WRITTEN INSTRUCTION » Turn these rows into a Markdown table with two columns, Number and Line, and leave out any blank lines.

** start of PROVIDED MATERIAL **

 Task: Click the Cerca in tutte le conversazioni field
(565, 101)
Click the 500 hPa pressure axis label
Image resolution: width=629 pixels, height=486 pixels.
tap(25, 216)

** end of PROVIDED MATERIAL **

WRITTEN RESPONSE »
| Number | Line |
|---|---|
| 1 |  Task: Click the Cerca in tutte le conversazioni field |
| 2 | (565, 101) |
| 3 | Click the 500 hPa pressure axis label |
| 4 | Image resolution: width=629 pixels, height=486 pixels. |
| 5 | tap(25, 216) |